Ma, queste fessure aperte a
comprensibili esigenze che chi ha la responsabilità di esprimere un indirizzo
politico sia coadiuvato da chi tale indirizzo lo conosca e sia in grado di tradurlo
in norme e progetti operativi, si rivelano, poi, spazi per fraintendere la “personale
adesione” nel senso di giurata “appartenenza” e “discrezionalità” nel senso di
pieno arbitrio nello scegliere. Una scelta considerata come “fatto del principe”,
appunto privato, del quale non dare conto.
Sicchè la scelta può basarsi
sostanzialmente solo su “personale adesione” e “fiducia”, trascurando tutto il
resto: dalle modalità comunque da seguire per far accedere soggetti ad
incarichi pubblici, alla selezione fondata su titoli e competenze. Fino a
giungere al puro familismo o alla gestione di “clientes”, se non di affetti, da
compensare con incarichi.
Le crepe nel sistema divengono
voragini, se si passa dal già deleterio spoil system della dirigenza (che
genera, non di rado, incarichi fondati solo sulle tessere), alla gestione degli
uffici di staff.
In questo caso,
comprensibilmente, il Legislatore ha ampliato e di molto gli elementi di “fiduciarietà”
per la scelta dei principali collaboratori.
Ma, proprio la circostanza che
anche la selezione di chi va a formare gli “uffici di gabinetto” sia un
fenomeno regolato da norme sia di legge, sia regolamentari, evidenzia che non
si tratti per nulla di questioni private, bensì sempre e solo pubbliche, per
quanto private ed al limite dell’arbitrario possano essere poi i motivi per i
quali l’organo politico individui questa o quell’altra persona come collaboratore.

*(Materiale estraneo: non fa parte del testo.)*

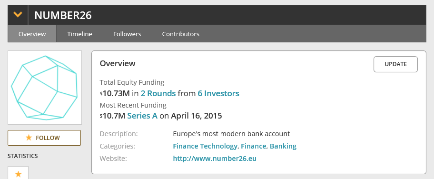Viewport: 434px width, 179px height.
Task: Go to the Followers tab
Action: pos(127,34)
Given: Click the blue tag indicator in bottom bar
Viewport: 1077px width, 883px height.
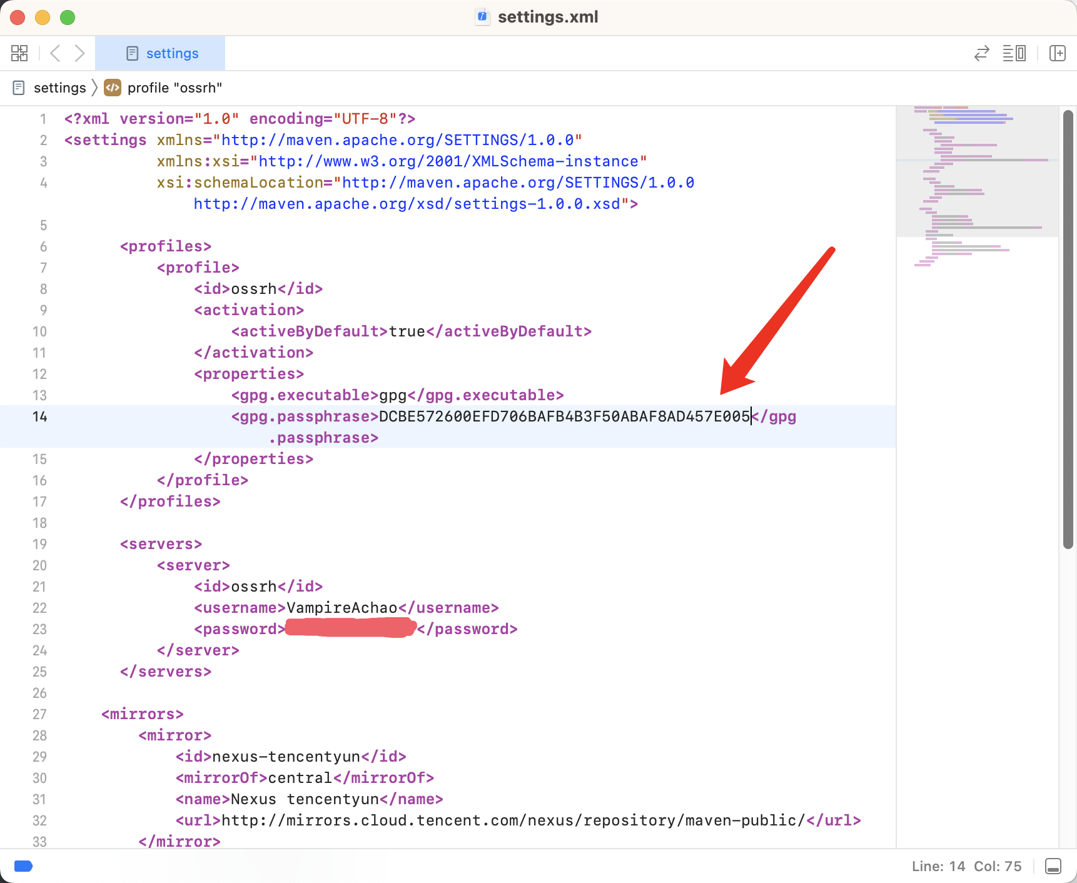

L’articolo 14, comma 2, del
d.lgs 165/2001 stabilisce che per l’esercizio delle funzioni di governo “il
Ministro si avvale di uffici di diretta collaborazione, aventi esclusive
competenze di supporto e di raccordo con l'amministrazione, istituiti e
disciplinati con regolamento adottato ai sensi dell'articolo 17, comma 4-bis,
della legge 23 agosto 1988, n. 400. A tali uffici sono assegnati, nei limiti
stabiliti dallo stesso regolamento: dipendenti pubblici anche in posizione di
aspettativa, fuori ruolo o comando; collaboratori assunti con contratti a tempo
determinato disciplinati dalle norme di diritto privato; esperti e consulenti
per particolari professionalità e specializzazioni con incarichi di
collaborazione coordinata e continuativa. Per i dipendenti pubblici si applica
la disposizione di cui all'articolo 17, comma 14, della legge 15 maggio 1997,
n. 127. Con lo stesso regolamento si provvede al riordino delle segreterie
particolari dei Sottosegretari di Stato. Con decreto adottato dall'autorità di
governo competente, di concerto con il Ministro dell'economia e delle finanze,
è determinato, in attuazione dell'articolo 12, comma 1, lettera n) della legge
15 marzo 1997, n. 59, senza aggravi di spesa e, per il personale disciplinato
dai contratti collettivi nazionali di lavoro, fino ad una specifica disciplina
contrattuale, il trattamento economico accessorio, da corrispondere
mensilmente, a fronte delle responsabilità, degli obblighi di reperibilità e di
disponibilità ad orari disagevoli, ai dipendenti assegnati agli uffici dei
Ministri e dei Sottosegretari di Stato. Tale trattamento, consistente in un unico
emolumento, è sostitutivo dei compensi per il lavoro straordinario, per la
produttività collettiva e per la qualità della prestazione individuale. Con
effetto dall'entrata in vigore del regolamento di cui al presente comma sono
abrogate le norme del regio decreto legge 10 luglio 1924, n. 1100, e successive
modificazioni ed integrazioni, ed ogni altra norma riguardante la costituzione
e la disciplina dei gabinetti dei Ministri e delle segreterie particolari dei
Ministri e dei Sottosegretari di Stato”.
Leggi, regolamenti, decreti,
contratti collettivi, contratti individuali, trattamento economico fondamentale
ed accessorio, responsabilità, orario disagevoli, emolumenti. La trattazione
della gestione degli uffici di diretta collaborazione è ben lungi dal
consistere in una regolazione di “questioni private”.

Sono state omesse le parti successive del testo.